*** Block opens ***

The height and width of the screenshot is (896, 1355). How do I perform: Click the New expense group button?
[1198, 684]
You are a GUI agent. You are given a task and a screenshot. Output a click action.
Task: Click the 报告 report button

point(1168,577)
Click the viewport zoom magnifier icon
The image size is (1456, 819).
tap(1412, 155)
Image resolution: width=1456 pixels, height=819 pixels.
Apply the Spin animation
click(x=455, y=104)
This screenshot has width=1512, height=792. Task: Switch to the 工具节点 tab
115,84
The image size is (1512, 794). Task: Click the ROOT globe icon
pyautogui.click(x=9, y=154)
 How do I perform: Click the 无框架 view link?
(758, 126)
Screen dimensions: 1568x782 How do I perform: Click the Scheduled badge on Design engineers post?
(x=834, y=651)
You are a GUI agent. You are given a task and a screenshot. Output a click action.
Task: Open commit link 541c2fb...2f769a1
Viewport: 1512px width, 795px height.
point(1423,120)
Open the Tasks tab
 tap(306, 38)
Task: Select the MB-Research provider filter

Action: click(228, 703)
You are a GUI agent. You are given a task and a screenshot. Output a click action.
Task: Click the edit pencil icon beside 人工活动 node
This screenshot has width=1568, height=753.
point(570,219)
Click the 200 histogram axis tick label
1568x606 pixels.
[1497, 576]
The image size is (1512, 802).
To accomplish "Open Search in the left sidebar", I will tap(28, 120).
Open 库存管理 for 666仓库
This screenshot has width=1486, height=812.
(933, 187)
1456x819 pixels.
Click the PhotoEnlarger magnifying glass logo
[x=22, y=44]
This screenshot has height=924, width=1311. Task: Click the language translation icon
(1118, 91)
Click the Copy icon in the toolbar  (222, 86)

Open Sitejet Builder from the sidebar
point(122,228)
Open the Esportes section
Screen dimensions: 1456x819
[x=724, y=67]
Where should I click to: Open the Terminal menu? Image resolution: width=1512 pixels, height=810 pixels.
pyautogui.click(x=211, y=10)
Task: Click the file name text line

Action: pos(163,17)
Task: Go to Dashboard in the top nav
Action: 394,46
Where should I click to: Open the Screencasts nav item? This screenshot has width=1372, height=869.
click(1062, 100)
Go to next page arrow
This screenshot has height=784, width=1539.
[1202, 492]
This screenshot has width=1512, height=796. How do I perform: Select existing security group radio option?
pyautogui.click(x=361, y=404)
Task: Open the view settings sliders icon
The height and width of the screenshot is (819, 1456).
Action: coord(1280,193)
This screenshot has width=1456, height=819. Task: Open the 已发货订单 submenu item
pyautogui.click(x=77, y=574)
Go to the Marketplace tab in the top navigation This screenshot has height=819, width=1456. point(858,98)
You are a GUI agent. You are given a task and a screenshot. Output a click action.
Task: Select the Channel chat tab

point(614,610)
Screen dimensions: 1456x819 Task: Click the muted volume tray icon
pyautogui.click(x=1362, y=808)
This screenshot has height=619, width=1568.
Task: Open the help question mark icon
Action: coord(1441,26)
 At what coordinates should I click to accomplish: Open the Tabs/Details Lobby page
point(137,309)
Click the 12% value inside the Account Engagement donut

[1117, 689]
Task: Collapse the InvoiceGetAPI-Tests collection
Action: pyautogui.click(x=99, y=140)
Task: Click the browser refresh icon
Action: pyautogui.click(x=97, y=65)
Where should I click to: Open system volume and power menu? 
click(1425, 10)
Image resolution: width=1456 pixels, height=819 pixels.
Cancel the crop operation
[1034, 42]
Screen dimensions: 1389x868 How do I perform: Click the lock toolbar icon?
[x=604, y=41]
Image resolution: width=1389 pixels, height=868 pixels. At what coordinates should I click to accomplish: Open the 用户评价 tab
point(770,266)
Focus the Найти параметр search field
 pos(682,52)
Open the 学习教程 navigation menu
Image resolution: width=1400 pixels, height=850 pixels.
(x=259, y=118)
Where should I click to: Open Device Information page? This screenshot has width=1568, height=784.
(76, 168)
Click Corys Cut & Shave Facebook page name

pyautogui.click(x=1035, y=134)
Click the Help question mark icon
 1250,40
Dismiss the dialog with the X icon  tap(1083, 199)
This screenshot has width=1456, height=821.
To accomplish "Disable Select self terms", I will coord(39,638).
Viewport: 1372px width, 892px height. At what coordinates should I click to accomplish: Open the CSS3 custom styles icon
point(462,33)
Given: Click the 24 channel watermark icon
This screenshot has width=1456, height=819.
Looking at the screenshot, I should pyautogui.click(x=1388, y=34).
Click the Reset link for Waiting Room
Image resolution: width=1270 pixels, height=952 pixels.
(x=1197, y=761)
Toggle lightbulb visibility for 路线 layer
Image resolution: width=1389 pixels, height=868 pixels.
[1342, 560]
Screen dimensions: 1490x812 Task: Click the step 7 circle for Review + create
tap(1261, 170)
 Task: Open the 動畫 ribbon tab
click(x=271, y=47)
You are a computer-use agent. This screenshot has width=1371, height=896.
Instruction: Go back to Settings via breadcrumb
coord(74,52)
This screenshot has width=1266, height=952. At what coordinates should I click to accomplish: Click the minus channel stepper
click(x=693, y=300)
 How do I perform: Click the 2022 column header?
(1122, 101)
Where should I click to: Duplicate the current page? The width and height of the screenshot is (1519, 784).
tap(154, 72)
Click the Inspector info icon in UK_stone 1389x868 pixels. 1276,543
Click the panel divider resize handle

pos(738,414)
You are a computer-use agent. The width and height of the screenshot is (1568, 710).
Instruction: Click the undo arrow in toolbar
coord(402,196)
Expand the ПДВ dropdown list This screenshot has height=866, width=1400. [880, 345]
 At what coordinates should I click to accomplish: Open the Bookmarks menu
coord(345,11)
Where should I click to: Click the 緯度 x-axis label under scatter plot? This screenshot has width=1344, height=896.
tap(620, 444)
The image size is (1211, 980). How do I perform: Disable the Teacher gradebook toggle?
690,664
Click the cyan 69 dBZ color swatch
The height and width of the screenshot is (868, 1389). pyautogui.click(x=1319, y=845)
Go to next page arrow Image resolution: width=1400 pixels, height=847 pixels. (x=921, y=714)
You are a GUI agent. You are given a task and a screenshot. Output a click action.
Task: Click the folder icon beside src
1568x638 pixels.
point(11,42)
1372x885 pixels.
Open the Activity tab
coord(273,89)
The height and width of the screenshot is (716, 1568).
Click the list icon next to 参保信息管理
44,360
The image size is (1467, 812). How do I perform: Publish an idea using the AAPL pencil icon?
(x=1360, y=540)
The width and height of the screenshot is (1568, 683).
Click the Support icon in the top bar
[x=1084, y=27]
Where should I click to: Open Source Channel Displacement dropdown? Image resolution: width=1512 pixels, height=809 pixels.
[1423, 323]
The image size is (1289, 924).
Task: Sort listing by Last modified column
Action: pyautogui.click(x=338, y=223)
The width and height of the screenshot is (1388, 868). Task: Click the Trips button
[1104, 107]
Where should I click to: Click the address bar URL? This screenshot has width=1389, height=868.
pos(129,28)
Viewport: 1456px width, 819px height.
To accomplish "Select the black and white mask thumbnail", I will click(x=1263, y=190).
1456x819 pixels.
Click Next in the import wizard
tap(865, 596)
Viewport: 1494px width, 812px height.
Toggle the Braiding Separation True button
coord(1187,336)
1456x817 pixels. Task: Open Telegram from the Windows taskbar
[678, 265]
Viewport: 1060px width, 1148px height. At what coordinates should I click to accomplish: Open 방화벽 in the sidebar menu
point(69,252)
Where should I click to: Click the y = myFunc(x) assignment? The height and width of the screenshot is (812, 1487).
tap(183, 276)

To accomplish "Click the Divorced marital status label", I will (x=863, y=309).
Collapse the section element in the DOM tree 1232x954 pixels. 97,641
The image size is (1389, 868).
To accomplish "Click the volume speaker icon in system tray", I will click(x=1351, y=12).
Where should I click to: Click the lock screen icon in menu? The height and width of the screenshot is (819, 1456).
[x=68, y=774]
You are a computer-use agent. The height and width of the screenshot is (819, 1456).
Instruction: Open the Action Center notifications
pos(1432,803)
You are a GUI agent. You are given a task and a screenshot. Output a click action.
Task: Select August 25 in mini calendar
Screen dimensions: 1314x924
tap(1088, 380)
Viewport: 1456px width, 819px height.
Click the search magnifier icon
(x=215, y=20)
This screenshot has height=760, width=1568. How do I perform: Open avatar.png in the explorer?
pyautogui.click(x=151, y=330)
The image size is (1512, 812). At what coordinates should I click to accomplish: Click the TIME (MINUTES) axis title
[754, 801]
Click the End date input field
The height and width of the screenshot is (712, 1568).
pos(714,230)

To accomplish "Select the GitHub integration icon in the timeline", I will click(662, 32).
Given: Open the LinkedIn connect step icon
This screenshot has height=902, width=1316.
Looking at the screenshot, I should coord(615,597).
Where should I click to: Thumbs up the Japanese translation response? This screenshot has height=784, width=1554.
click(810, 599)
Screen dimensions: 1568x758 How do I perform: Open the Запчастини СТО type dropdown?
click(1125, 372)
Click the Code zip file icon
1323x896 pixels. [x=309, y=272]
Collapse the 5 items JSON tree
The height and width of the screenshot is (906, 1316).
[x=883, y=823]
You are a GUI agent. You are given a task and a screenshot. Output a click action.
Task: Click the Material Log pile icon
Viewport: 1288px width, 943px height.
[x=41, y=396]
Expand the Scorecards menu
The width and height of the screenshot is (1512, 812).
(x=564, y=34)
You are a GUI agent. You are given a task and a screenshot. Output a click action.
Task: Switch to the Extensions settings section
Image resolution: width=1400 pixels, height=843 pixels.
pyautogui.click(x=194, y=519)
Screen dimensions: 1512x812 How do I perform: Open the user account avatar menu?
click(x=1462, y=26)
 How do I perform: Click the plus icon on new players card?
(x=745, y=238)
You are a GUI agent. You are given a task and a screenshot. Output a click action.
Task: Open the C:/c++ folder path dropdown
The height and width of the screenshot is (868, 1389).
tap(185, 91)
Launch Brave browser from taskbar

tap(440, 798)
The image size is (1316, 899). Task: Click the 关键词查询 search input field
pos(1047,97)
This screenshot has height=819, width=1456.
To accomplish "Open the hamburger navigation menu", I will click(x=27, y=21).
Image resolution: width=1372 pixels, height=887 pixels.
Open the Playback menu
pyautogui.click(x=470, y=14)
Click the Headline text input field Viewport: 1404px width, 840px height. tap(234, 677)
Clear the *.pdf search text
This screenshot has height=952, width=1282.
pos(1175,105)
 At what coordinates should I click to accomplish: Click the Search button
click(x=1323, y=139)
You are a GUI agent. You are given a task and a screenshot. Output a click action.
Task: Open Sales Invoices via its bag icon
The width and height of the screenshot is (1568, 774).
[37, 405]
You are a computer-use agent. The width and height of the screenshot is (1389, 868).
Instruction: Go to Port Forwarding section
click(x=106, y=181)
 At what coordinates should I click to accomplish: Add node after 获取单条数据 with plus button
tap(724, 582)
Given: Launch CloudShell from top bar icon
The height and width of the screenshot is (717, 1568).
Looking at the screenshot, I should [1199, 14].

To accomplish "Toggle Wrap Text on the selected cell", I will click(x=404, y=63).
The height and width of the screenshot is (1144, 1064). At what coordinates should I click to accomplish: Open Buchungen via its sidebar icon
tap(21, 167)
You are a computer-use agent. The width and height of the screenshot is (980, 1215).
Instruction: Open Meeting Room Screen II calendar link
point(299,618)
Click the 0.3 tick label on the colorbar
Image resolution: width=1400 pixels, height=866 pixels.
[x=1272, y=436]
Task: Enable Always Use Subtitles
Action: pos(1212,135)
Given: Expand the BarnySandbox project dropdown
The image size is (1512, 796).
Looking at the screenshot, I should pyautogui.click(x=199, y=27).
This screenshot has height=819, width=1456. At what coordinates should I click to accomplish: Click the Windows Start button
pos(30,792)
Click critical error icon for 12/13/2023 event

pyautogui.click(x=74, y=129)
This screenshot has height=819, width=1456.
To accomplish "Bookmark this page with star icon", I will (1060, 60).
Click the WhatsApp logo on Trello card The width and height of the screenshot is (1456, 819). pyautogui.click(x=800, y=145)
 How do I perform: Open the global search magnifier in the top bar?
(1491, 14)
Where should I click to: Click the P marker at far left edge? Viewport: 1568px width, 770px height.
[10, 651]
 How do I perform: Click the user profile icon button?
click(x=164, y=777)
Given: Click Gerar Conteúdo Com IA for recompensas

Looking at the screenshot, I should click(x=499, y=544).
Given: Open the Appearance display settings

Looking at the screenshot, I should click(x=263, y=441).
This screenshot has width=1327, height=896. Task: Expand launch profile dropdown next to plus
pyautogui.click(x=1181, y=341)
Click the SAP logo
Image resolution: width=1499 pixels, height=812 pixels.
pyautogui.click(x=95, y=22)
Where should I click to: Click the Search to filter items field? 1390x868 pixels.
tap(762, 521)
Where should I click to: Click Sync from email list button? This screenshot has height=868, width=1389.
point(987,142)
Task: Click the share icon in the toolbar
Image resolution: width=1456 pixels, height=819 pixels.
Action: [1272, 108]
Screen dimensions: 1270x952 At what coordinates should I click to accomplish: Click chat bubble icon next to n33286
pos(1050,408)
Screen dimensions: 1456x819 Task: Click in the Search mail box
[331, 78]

*** Block closes ***

[Goal of the exercise] Go through the listing, and whenever a line contains the string "folder", copy that line.

[Answer to the exercise]
Task: Click the folder icon beside src
Task: Open the C:/c++ folder path dropdown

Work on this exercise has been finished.